| O QUE SE PEDE |
Responda a cada pergunta com base no texto sobre os servidores públicos e a vida pública no Brasil.
(a) O que os servidores públicos têm garantido em diploma legal?
(b) Em direção a que lugar, segundo o texto, vamos tropeçando coletivamente?
(c) A quais duas classes fundamentais a sociedade brasileira estará em breve reduzida?

Os servidores públicos, em qualquer seja o orbe (federal, estadual, municipal, autárquico etc.), tem garantido em diploma legal um estatuto e um plano de carreira. Nota-se, em esmagadora maioria, que os servidores não os conhecem. Os princípios que regem a Administração Pública, insertos na Carta Constitucional, apontam cenário que chama atenção. Absolutamente, não temos a pretensão de aduzir longas definições acadêmicas acerca da legalidade, da impessoalidade, da moralidade, da publicidade e da eficiência, eis que não é nosso objetivo.
Há, novamente, no ar uma condição de relativismo. As pessoas têm extremadamente se considerado medida primeira-e-última das coisas, ou seja, as coisas (e as pessoas) são-como-penso-ser. Nada mais acontece se não “tornado legítimo” pelo subjetivismo do agente: é a materialização do “faço-porque-julgo-certo”, ainda que objetivamente (à vista de qualquer forma de normativa: lei, decreto, portaria, instrução etc.).
Cada um de nós isoladamente tem o sentimento e a crença sincera de estar muito acima de tudo isso que aí está. Ninguém aceita, ninguém agüenta mais: nenhum de nós pactua com o mar de lama, o deboche e a vergonha da nossa vida pública e comunitária. O problema é que, ao mesmo tempo, o resultado final de todos nós juntos é precisamente tudo isso que aí está! A auto-imagem de cada uma das partes – a idéia que cada brasileiro gosta de nutrir de si mesmo – não bate com a realidade do todo melancólico e exasperador chamado Brasil. Aos seus próprios olhos, cada indivíduo é bom, progressista e até gostaria de poder “dar um jeito” no país. Mas enquanto clamamos pela justiça e eficiência, enquanto sonhamos, cada um em sua ilha, com um lugar no Primeiro Mundo, vamos tropeçando coletivamente, como sonâmbulos embriagados, rumo ao Haiti. Do jeito que a coisa vai, em breve a sociedade brasileira estará reduzida a apenas duas classes fundamentais: a dos que não comem e a dos que não dormem. O todo é menor que a soma das partes. O brasileiro é sempre o outro, não eu. (FONSECA, 1993, 12 p)

Entradas sobre coordenadas-alvo:
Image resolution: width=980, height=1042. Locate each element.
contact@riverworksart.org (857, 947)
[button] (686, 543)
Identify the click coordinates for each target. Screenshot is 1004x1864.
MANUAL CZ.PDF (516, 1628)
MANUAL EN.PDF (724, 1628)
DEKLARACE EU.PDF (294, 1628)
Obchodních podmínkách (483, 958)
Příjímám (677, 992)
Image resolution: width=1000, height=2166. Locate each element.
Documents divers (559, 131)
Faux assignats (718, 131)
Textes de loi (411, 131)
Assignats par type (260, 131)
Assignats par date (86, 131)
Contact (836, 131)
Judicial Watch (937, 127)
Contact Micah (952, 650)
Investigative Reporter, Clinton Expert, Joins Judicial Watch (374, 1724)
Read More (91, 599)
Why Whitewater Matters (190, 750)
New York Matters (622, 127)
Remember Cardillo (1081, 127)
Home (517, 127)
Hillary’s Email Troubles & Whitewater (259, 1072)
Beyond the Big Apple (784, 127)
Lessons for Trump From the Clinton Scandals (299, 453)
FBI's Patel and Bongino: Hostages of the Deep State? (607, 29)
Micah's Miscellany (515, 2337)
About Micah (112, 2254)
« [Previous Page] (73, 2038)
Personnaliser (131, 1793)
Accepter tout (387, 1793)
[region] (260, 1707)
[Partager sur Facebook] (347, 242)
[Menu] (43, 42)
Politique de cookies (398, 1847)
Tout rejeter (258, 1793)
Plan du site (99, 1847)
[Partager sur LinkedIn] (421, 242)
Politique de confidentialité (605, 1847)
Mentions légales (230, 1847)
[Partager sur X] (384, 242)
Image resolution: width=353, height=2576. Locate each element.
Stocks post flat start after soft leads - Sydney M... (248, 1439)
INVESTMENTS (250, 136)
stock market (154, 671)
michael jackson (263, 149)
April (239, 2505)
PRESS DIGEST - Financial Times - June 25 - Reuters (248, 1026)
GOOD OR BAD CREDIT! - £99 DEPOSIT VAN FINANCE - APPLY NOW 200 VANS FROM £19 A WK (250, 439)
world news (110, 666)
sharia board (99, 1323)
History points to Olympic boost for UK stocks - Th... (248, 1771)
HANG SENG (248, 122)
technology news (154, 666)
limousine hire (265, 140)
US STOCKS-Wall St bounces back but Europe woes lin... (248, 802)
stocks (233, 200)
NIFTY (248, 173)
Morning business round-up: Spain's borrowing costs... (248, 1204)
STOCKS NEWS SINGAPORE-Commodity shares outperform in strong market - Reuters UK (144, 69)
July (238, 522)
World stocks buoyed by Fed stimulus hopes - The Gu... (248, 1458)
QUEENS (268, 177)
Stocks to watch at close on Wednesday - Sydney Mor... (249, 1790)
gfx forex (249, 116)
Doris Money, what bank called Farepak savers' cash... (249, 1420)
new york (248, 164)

| RESPOSTA CORRETA |
(a) Um estatuto e um plano de carreira.
(b) Rumo ao Haiti.
(c) À dos que não comem e à dos que não dormem.